Updated: Feb 20, 2019
About The Structure
Designed by the internationally-acclaimed architects at Skidmore, Owings & Merrill, this recently-completed Okland Construction project stands as an energizing high-end addition to the downtown Salt Lake City skyline. This tower expands the existing footprint of its anchor tenant, Goldman Sachs, bringing thousands of additional jobs and visitors to the City Creek Center area.
This 24 story office tower makes a striking impression from top to bottom, inside and out, a dream for any Utah commercial photographer. At street level, the expansive glass-encased lobby opens to an interior clad with travertine and warm eucalyptus, offering a stunning contrast to the high-quality Swiss quartzite floors. From anywhere in the building, tremendous 9-foot floor-to-ceiling windows give visitors and employees an uninterrupted view of the bustling streets beyond.
Over 450,000 square feet of offices seems to float weightlessly above the lobby without the use of visible columns, an astounding visual trick facilitated by the building's iconic hat-truss construction.

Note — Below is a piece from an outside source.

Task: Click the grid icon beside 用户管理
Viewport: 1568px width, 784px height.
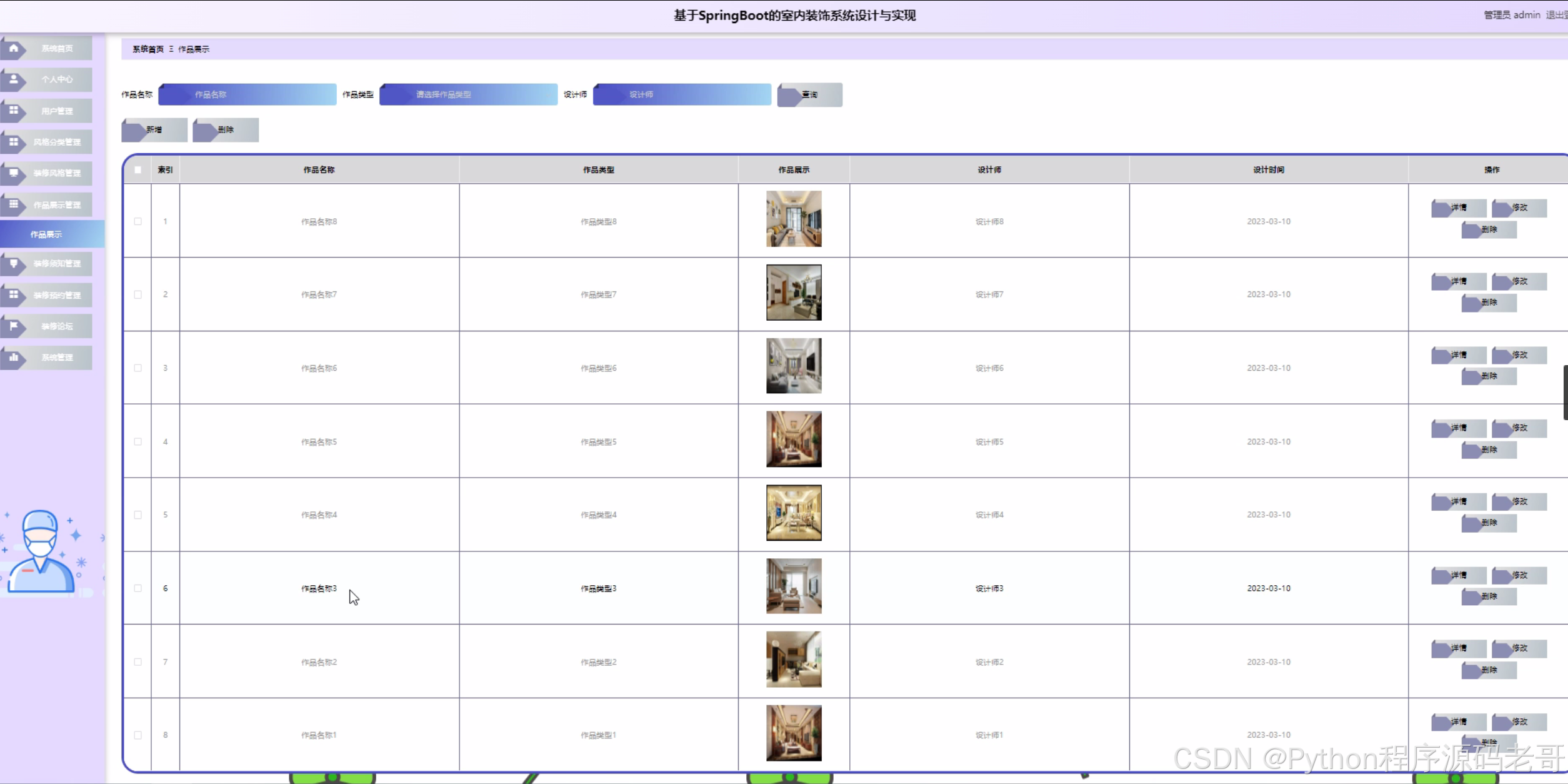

Almost 40 feet of the structure overhangs the neighboring Eccles Theater – a symbolic nod to the union between business and the arts that defines the personality of downtown Salt Lake City.
This project is anticipated to receive LEED Gold certification, making it just as easy on the environment as it is on the eyes.
Capturing The Structure
I captured this building while driving around downtown Salt Lake City on a cold December night. It's one of my favorite new constructions – I'd taken photos of it before when it still had an Okland Construction crane on the side of it, so you can imagine my delight at seeing it was finally completed. I quickly whipped out my camera and started bracketing long exposures.
The timing couldn't have been better. The sweet spot for stunning bright blue twilights had passed, the darkness helping the interior of the building pop with its ethereal lights.
I was absolutely freezing without my jacket. I'm only skin and bone, so it's always torture when I'm not near a heater or wrapped up in a snuggie. Once the three 10-30 second bracketed photos were done and the shutter of the camera closed, I started feeling the excitement of what I'd just captured. The interior definitely popped and the photographs were very appealing overall.
Personally, I'm very much a fan of big glass windows like these, even for residential homes. It's my weakness. Everything is new, shiny, and fresh. It's just plain fun to look at. There's definitely no other building with this kind of primo style in downtown Salt Lake City.
I've recently reopened these images to rework the edits. In the video (Above) you can quickly see me blend the images together with different exposures to create a base layer for my work. After setting the global adjustments of the base layer, you'll see the challenges faced by commercial photographers, such as removal of litter then complicated removals of street signs and reflections. After taking care of slight color cast issues, I correct the verticals and horizontals. Finally, tweaks to sharpness and other global adjustments wrap up the process.